Mitchell informed the students that some of them would be invited to join in helping create the tree. “Students from other areas of the school expressed great excitement to be included in the process,” she said.

As the project took form, students from other classes were invited to come into Mitchell’s classroom to enjoy books about diversity, as well as information about the signs of changes in nature during autumn. Following the reading lesson, all the students joined together and created "stained-glass" leaves.

A point was made to express to all students that each leaf was an original. Even leaves that were created using the same colors were different sizes or shapes, or the color displays were in a different pattern. Students were reminded that just like the leaves were original and special, so were they.

"But what about twins, Ms. Mitchell?” asked one student. Mitchell replied, “Twins look alike but even twins are unique in their own way. They have their own thoughts and ideas. Even though they might look alike on the outside, twins are still one of a kind and may like different things.”

Solid colored leaves were distributed to all staff and classrooms, inviting others in the school community to write something about themselves that was special or unique. Leaves came back to Mitchell’s room in mass numbers and the tree flourished, blooming toward the ceiling and away from the wall.

Each leaf on the tree is very special in the message it shares. Classes have been seen stopping in the hall to visit the tree with their teachers to admire the leaves and read things that students have written. This project has helped to increase understanding in students that it’s not only okay to be an original but that they should have confidence in themselves because of their differences.
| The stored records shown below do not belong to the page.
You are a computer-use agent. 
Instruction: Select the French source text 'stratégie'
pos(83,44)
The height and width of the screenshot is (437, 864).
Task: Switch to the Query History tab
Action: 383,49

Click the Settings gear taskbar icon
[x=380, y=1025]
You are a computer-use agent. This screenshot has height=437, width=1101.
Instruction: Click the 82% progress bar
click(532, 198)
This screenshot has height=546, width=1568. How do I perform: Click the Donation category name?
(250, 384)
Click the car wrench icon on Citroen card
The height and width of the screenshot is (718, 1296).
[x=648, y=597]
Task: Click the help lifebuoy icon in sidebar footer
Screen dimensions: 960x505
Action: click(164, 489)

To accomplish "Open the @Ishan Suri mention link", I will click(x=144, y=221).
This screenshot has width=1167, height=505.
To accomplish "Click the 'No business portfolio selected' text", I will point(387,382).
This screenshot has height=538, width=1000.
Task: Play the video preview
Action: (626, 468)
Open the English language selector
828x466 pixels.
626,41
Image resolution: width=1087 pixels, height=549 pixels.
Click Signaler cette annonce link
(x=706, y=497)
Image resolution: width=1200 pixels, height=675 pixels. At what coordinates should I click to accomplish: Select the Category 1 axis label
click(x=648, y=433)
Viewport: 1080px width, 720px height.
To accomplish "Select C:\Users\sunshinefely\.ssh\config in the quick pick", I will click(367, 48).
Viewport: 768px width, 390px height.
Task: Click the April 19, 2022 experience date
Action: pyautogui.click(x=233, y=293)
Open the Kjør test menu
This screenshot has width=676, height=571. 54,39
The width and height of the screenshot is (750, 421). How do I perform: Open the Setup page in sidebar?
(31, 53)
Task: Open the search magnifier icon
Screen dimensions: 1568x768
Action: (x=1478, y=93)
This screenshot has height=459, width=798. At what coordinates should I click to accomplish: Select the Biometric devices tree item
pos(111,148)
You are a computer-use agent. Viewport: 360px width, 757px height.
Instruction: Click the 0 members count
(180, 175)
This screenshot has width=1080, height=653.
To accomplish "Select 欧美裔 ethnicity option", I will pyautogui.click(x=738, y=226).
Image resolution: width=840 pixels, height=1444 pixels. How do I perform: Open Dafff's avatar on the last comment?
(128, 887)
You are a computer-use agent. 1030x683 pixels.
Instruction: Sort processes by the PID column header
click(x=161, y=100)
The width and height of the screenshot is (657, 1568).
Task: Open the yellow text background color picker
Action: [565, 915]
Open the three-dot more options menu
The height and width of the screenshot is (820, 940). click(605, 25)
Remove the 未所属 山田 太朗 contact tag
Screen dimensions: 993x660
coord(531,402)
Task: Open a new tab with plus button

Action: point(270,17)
By reading some of the differences that others share, students and staff are learning some interesting facts about their peers.

The week before Thanksgiving was the final week of the diversity unit. The last phase of the tree included "fruits of thankfulness." Pumpkins and acorns created by students were scattered at the base of tree with things written on the acorns for which they are personally thankful.

There were also four three-dimensional acorns hanging from the tree listing things that everyone in the nation should be thankful for: freedom, family, education and love. Just as acorns are the seeds of life for a tree, so are these four things the seeds for who we are and who we become.

The Diversity Tree will be on display at East Elementary School until the beginning of the winter break (mid-December), showing off its leaves in bright colors and styles, each one representing a person that belongs to the collective tree.

This is the second year Mitchell has planned a diversity unit that took on a life of its own school-wide. Last year, her class created a Rainbow Fish and individuals in the school contributed colored fish scales listing unique attributes people wished to share.

Mitchell said she is already thinking about the project for next year. She’s not sure what the next theme will be for her diversity unit, but the school community is looking forward to discovering what it will be and how everyone can learn to further appreciate the differences in one another.